Oh What a Night!
Wow, what an emotional roller coaster of a night it was. I’m still having trouble gathering my thoughts. With so many “swing” states so hotly contested last night, both my partner and I collectively held our breaths for hours. It wasn’t until the west brought Obama close that I started to mildly relax: It wasn’t until Ohio was called shortly after 11, that I could even think about going to bed. I even got up in the middle of the night to double check the results. It was that kind of night for my partner and I.
However in the midst of all the fretting and fussing, the teeth gnashing, the hand wringing, the nail biting, I noticed, as did many of you, that we the people were delivering a succinct message: The hate has to stop, that extremism is not appropriate, that intolerance is not to be tolerated. Take a look at what transpired last night, then try to tell me I’m wrong:
Amidst the conservative anti-feminist movement, 19 female senators were elected, which is the most ever. There were some very notable, hard fought campaigns:
- In Missouri, Claire McCaskill shut that whole thing down by trouncing Todd Akin.
- In Wisconsin, Tammy Baldwin beat career politician Tommy Thompson, and became this country’s first openly gay Senator.
- In Massachusetts, Elizabeth Warren beat corporate favorite Scott Brown.
In a lot of congressional and senate races, progressives won out over big money, including:
The Tea Party was also on the ropes:
-Allen West lost his congressional seat in Florida.
-Michele Bachman nearly lost hers.
- In heavily Republican Indiana, Joe Donnelly beat right wing nut Richard Mourdock.
Marriage equality received a big boost. Maine, Maryland, and Washington all voted to legalize same sex marriage, while an anti-marriage equality amendment in Minnesota was voted down. Overall, this election has been a boon for not only women, but also for LGBT Americans.
In the west both Washington and Colorado voted to legalize Marijuana, giving new meaning to Rocky Mountain high. It’s about time that people start realizing that Marijuana is a good thing, and not the falsely accused gateway drug that alcohol and tobacco fat cats make it out to be.
But what about Obama? What kind of mandate did his election deliver last night? Although the electoral vote was a landslide (303 to 206, with Florida still undecided), he won the popular vote by less than 3 million. That’s not exactly a ringing endorsement. I saw a lot of red states for Willard last night. Fortunately, they weren’t heavily populated states. So what happened?
For starters, I think social issues played a bigger role than what the GOP was planning on. The Republican party has lost touch with the country in this aspect. They alienated half of this country with patriarchal, elitist hate rhetoric, and most of us are just tired of it. They went after the rich white Christian vote, and motivated millions of people in most every densely populated area to come out and wait hours in line… to vote against them. This election was more about fighting class warfare and conservative extremism than following Obama’s plan. Picking an old rich white guy to represent the GOP to deliver their message of extreme christian values and austerity was a huge mistake, and in the long run, it has and will cost the Republicans dearly.

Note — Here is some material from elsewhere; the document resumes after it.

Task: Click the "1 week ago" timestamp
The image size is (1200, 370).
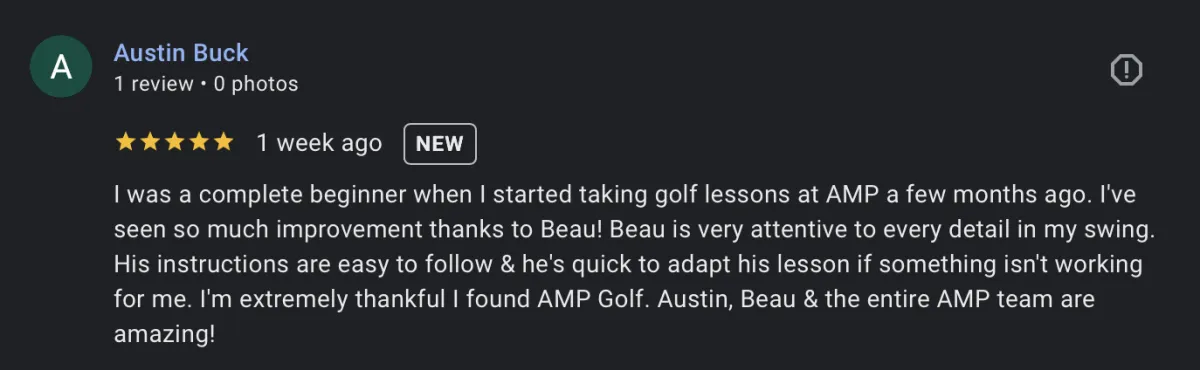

In my opinion, our country is heading in the right direction (for now) both socially and economically. However we have a long way to go. Unemployment is still way too high, the cost of living is still outpacing wage growth. DOMA must be repealed, while marriage equality must be nationally recognized. There is more work to be done to level the playing field for Women, LGBT Americans, African Americans, Latinos, immigrants, both the poor and the middle class, and the elderly. Obama and the Democrats can get us there, and a lot of people cried out last night that this is what they want. He must listen to that message, he must act on our demands. In turn, the GOP must listen to our message as well, and react in kind. We expect and demand that the parties work together. It could be a pipe dream, but I don’t believe that in Obama’s America, that the dream is unrealistic.
To wrap it up, I want to say how proud I am of everyone who stood in line for hours to vote, however you voted. It means that each and every one of us understands how important it is to this country to do our civil duty, and cast our ballots. I also want to give mad props to the volunteers who manned the precincts: it was a long night for all of you, and you did your country proud.
Like most of us, I’m exhausted, yet I’m exhilarated at the prospects. Today, I’m proud to be called an American.
What a refreshing change.
One more thing: Donald Trump, you are an insufferable prick. Take your hate rhetoric spewing, paranoid delusional baggy white ass, and crawl under some gilded rock somewhere. You’re bad for this country, you’re bad for America. You’re bad for humanity. Shut the fuck up, just saying.